Kelly Smith, co-owner of The Willow Restaurant, said, “we realize that people are going to be looking for comfort food so we plan on having baked steak and chicken and noodles every day. We will have pies available.”

Although the majority of its menu will be available and it will be offering carry-out, limited delivery in-town and curb-side delivery, they will be unable to retain all of the approximately 40 members of their staff during the dine-in shut-downs.

Of those 40 members, approximately half will be unable to work during the shut-down.

Streetside 62 owners, Matt and Molly Pettit, said on Monday they are still planning to be opened the regularly-scheduled hours (11 a.m. to 9 p.m. Sunday-Thursday, 11 a.m. to 10 p.m. Friday and Saturday) with their full menu, but will be offering a few other options for the community to support the restaurant.

“We are offering delivery for a $5 dollar fee, curbside pick-up, take-out and we also are excited that we have an app with toast takeout,” Matt said. “If people download the app and order with us, they will get $5 dollars off that first order.
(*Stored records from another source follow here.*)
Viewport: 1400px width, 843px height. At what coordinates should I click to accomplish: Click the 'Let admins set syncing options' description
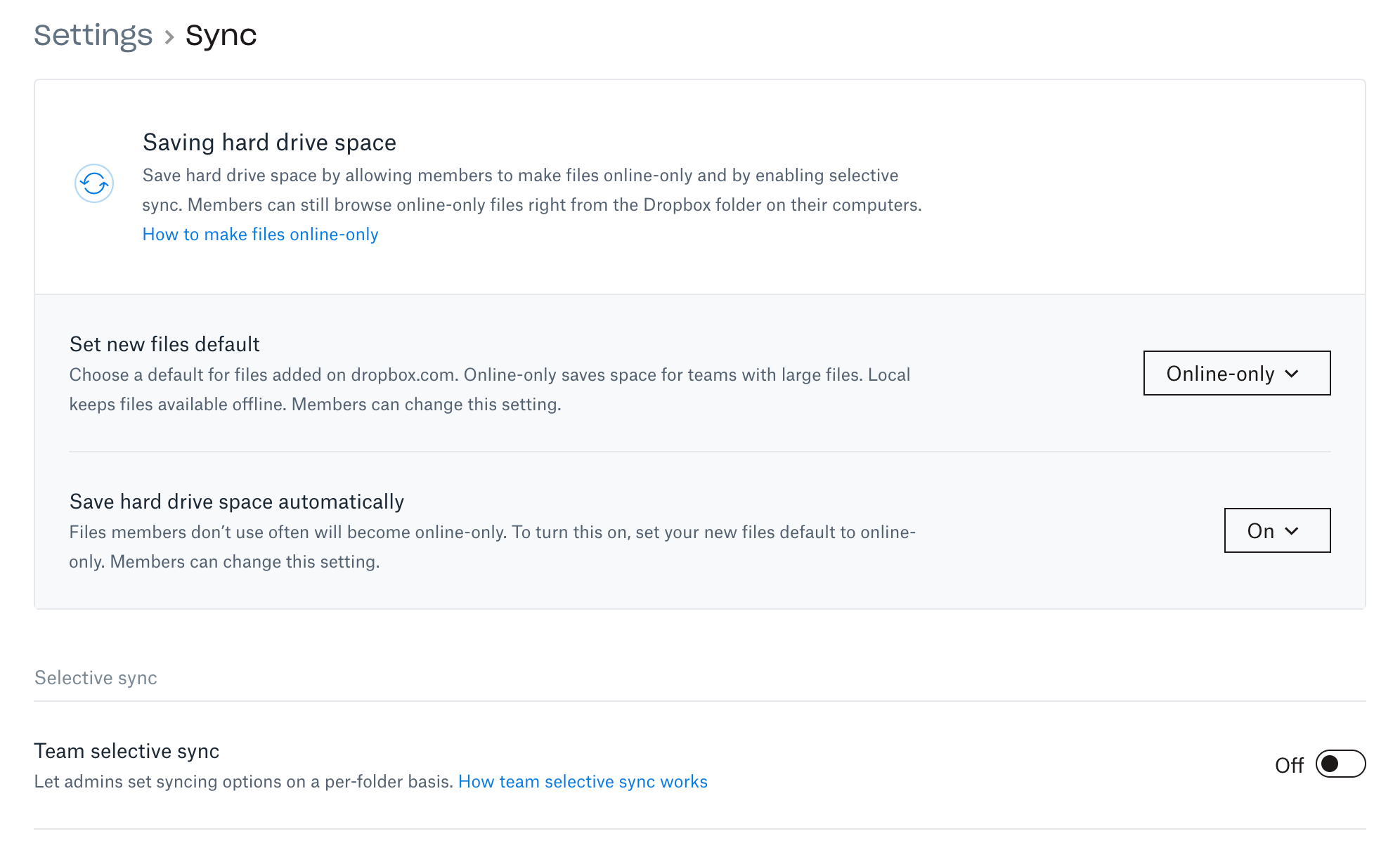pos(243,782)
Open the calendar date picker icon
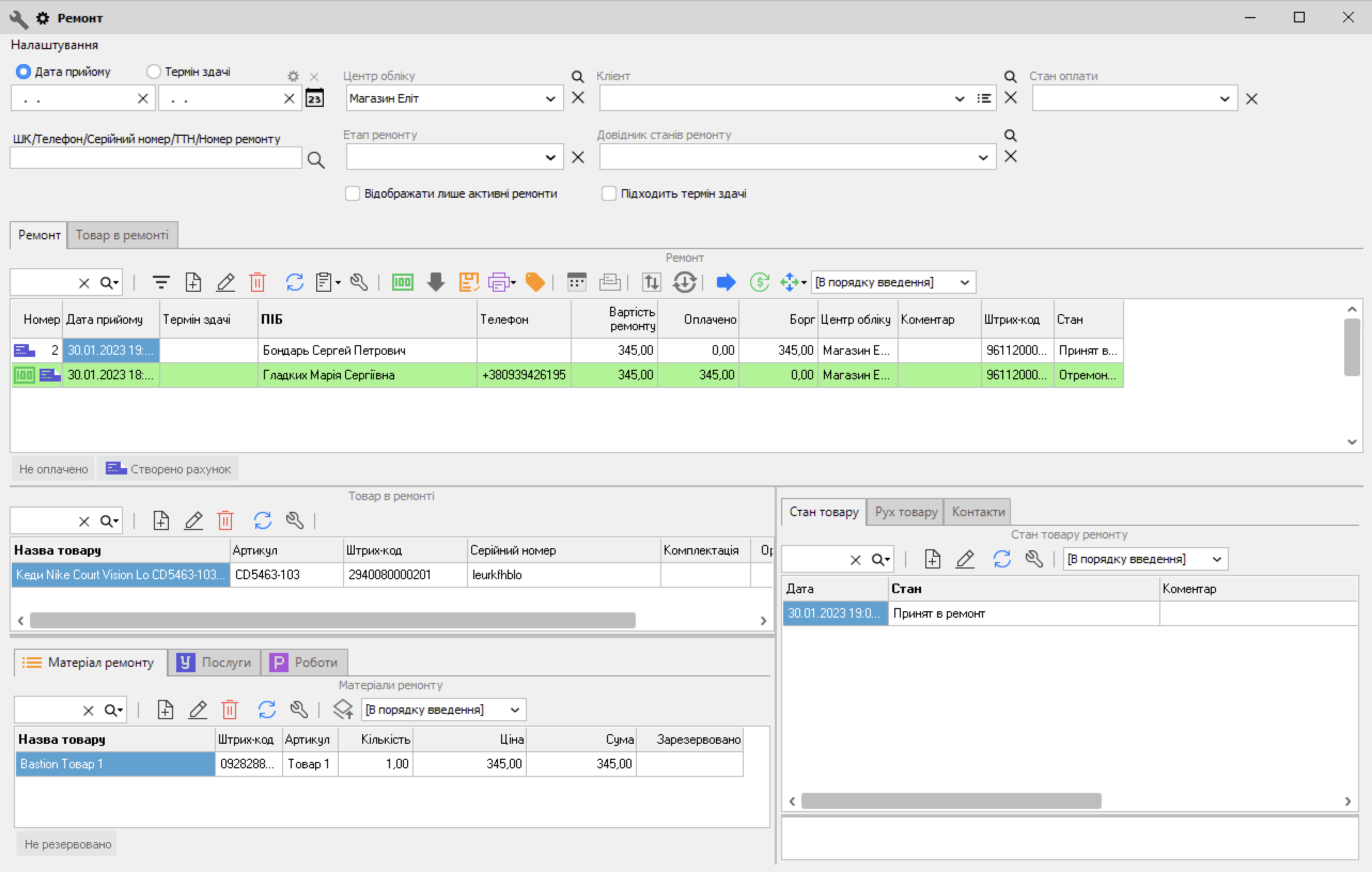The image size is (1372, 872). pyautogui.click(x=315, y=99)
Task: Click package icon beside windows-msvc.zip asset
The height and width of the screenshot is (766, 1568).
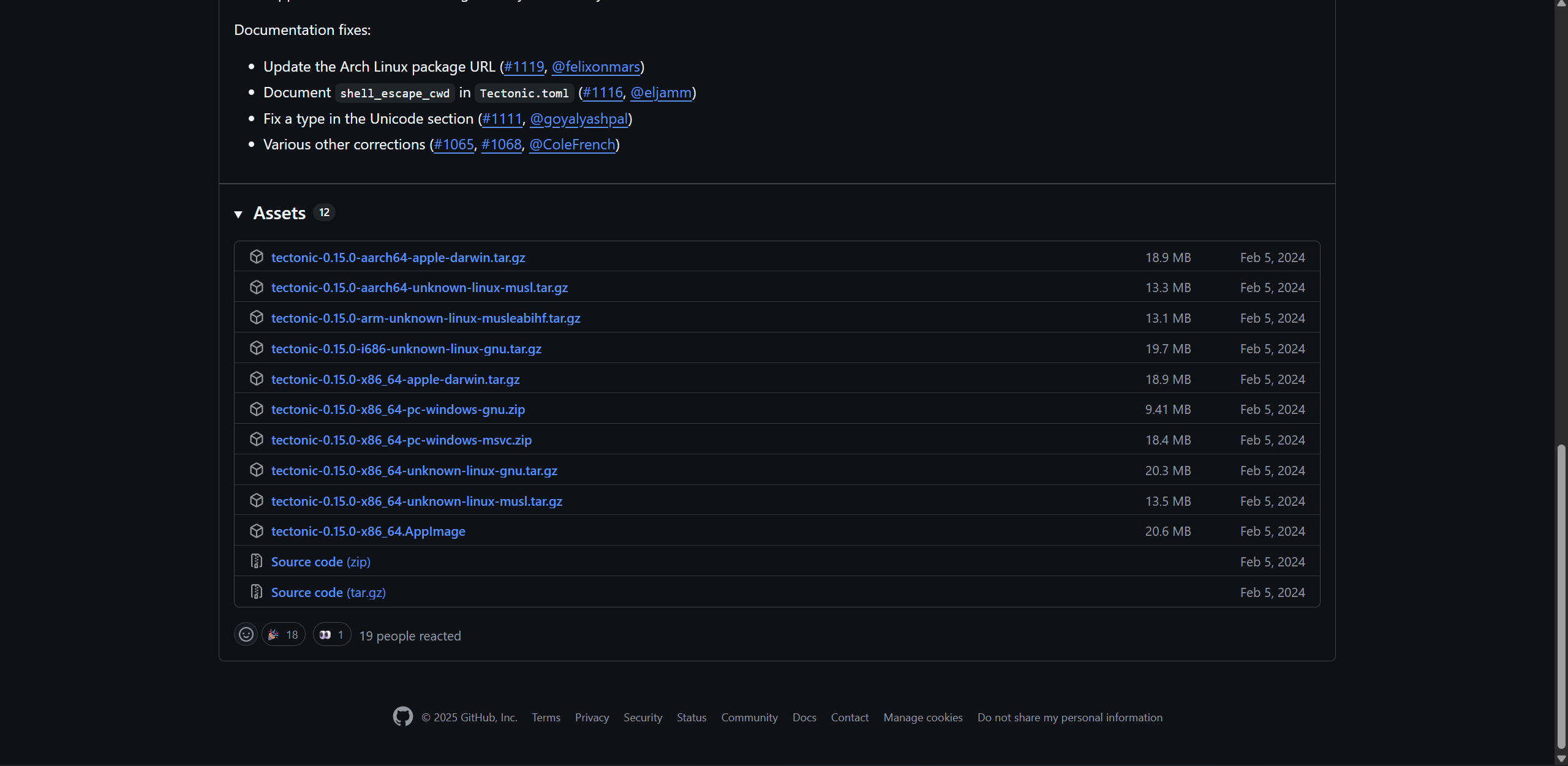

So if someone wants to order a $5.99 item, they will get it for 99 cents. The app is also easier for the community so they don’t have to wait for the phones to stop being busy to order food. For the $5 dollars off, use the code ‘TAKEOUT5’ during checkout.”
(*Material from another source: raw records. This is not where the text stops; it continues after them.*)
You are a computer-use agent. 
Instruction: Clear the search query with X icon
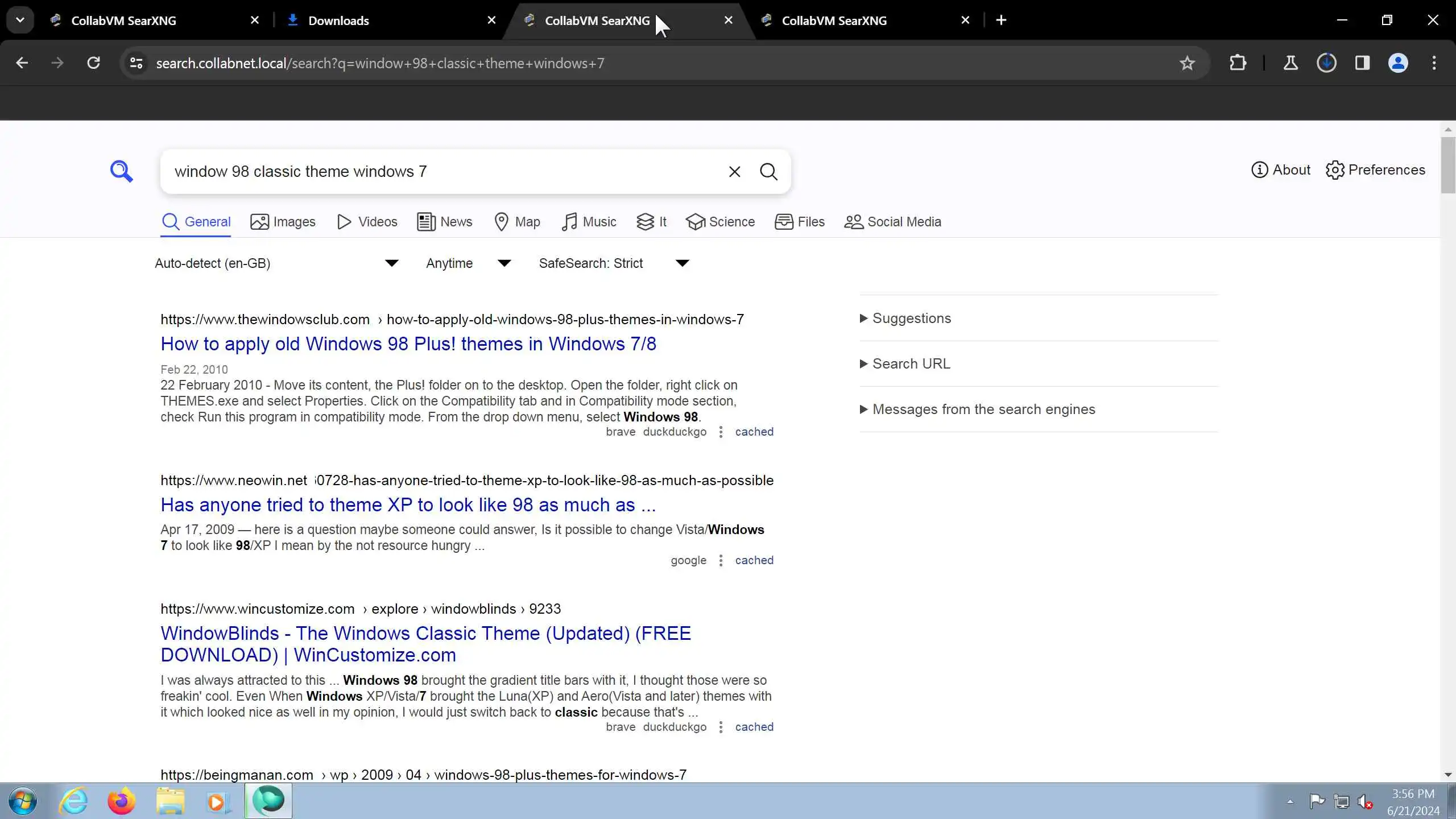point(734,172)
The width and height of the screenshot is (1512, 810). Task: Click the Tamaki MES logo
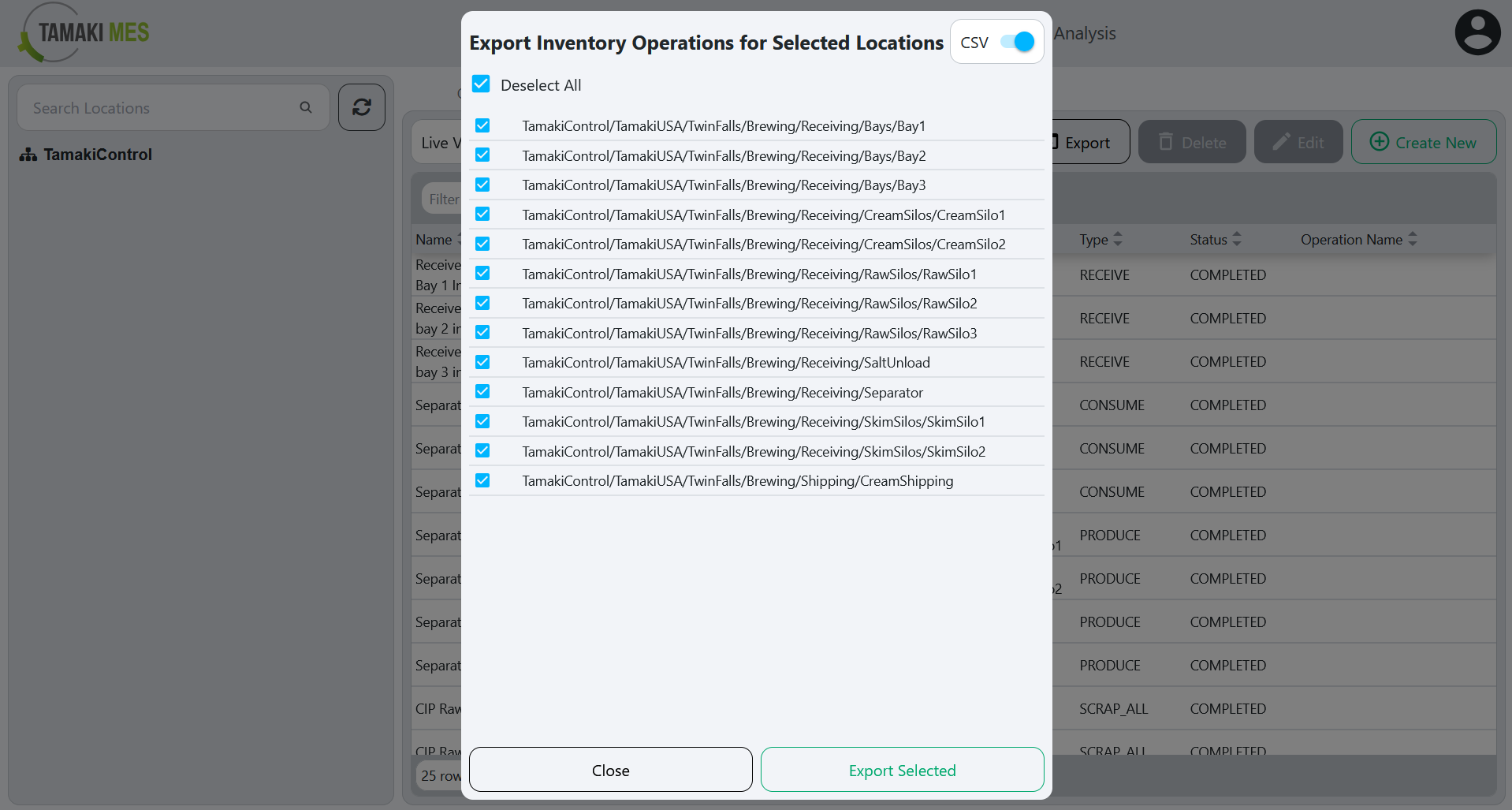tap(81, 32)
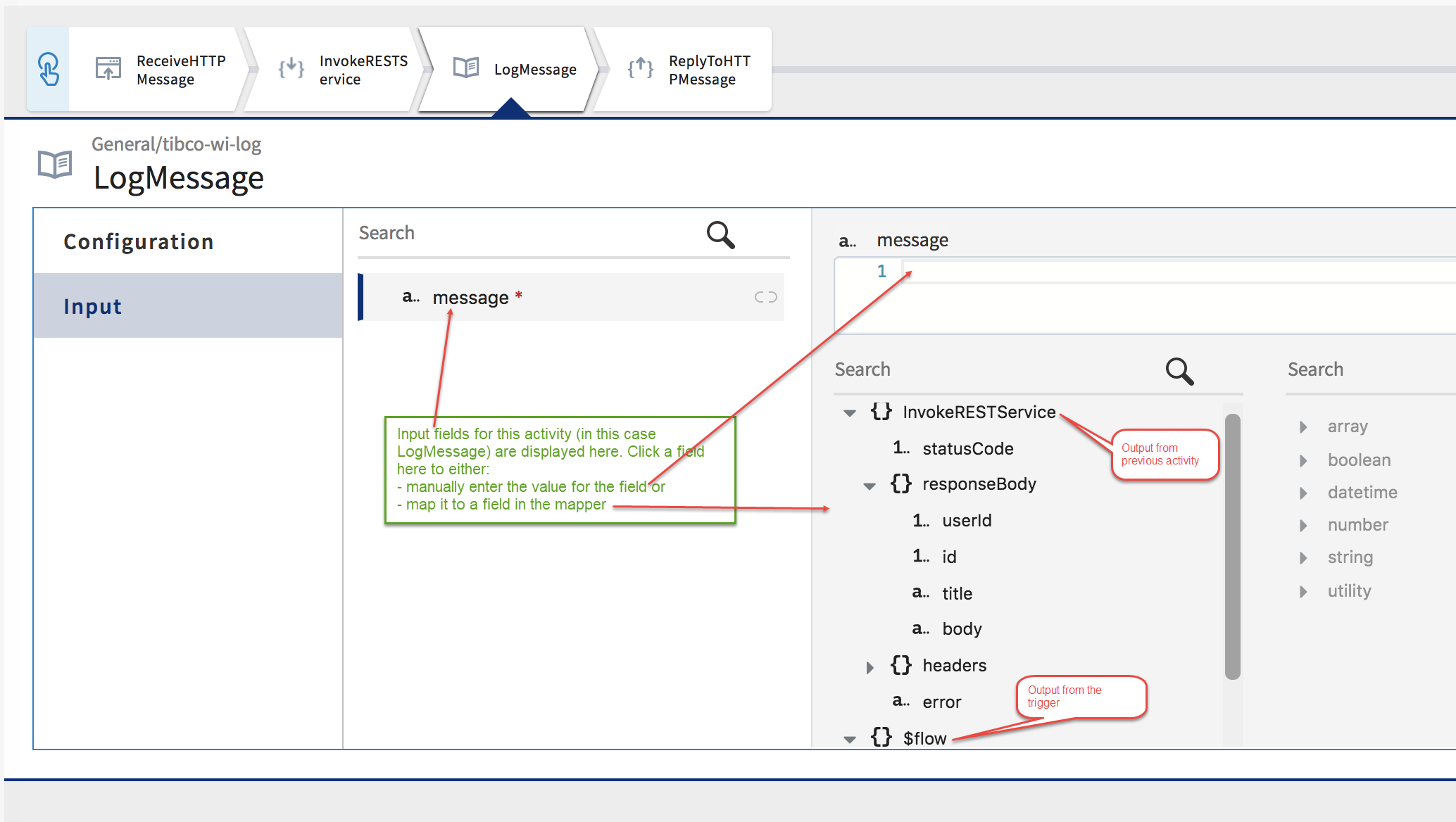Select the Input section

tap(93, 306)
Matt also addressed concerns about a reduction of staff as the restaurant is required to close the sit-in portion of the business. He said that Streetside 62 currently employs about 30 people and he expects at least half will need to seek unemployment over the next few weeks.

“I think it will be at least half of our staff,” Matt said. “The truth is we don’t know until we get a couple more days into this, but I see no possible way that we can keep everyone employed. Even if we get busy with take-out orders there is no possible way. This isn’t just a seven- or 10-day thing, we just don’t know how long it will last. The important thing is that any restaurant in town that can continue to take orders is helping keep residents employed. This is the bad thing about servers though, as they receive a low wage because they rely on tips. So when they go to get unemployment they will not get very good unemployment at all because it is based off a percentage of your wages. That is not helpful to sustain those employees.”

DeWine said what he called “very drastic action” was prompted by concerns from around the state about crowded bars. He said takeout and delivery would still be allowed.

DeWine said he understood the impact on small businesses and steps would be taken to mitigate the suffering.

“What we’ve done this week is drastic action, but we’re taking these steps to save lives,” DeWine tweeted.

The governor said earlier in the day that it was possible that Ohio schools may be closed for the rest of the academic year.

DeWine said he doesn’t know when bars and restaurants will reopen.

“How long this order will be in effect, we don’t frankly know,” DeWine told reporters Sunday afternoon. “It will be in effect as long as it needs to.”

DeWine said he understood the “brutally tough” impact on small businesses and steps would be taken to mitigate the suffering.

“Delay means more people will die,” he said. ”Literally every day we delay, the data clearly shows that more people will die.” More than that, he said, the Ohio health care system “will not hold up” for others with urgent needs, such as those with strokes or heart attacks.

“People will die if we do not do not make these decisions,” he said.

Lt. Gov. Jon Husted said an executive order would be signed to enable workers who do not have paid leave benefits to access unemployment compensation during the emergency. Others steps would help bar and restaurant owners return liquor purchased for holiday or sporting events and to allow businesses and nonprofits help through disaster loans, he said.

The Associated Press contributed to this article.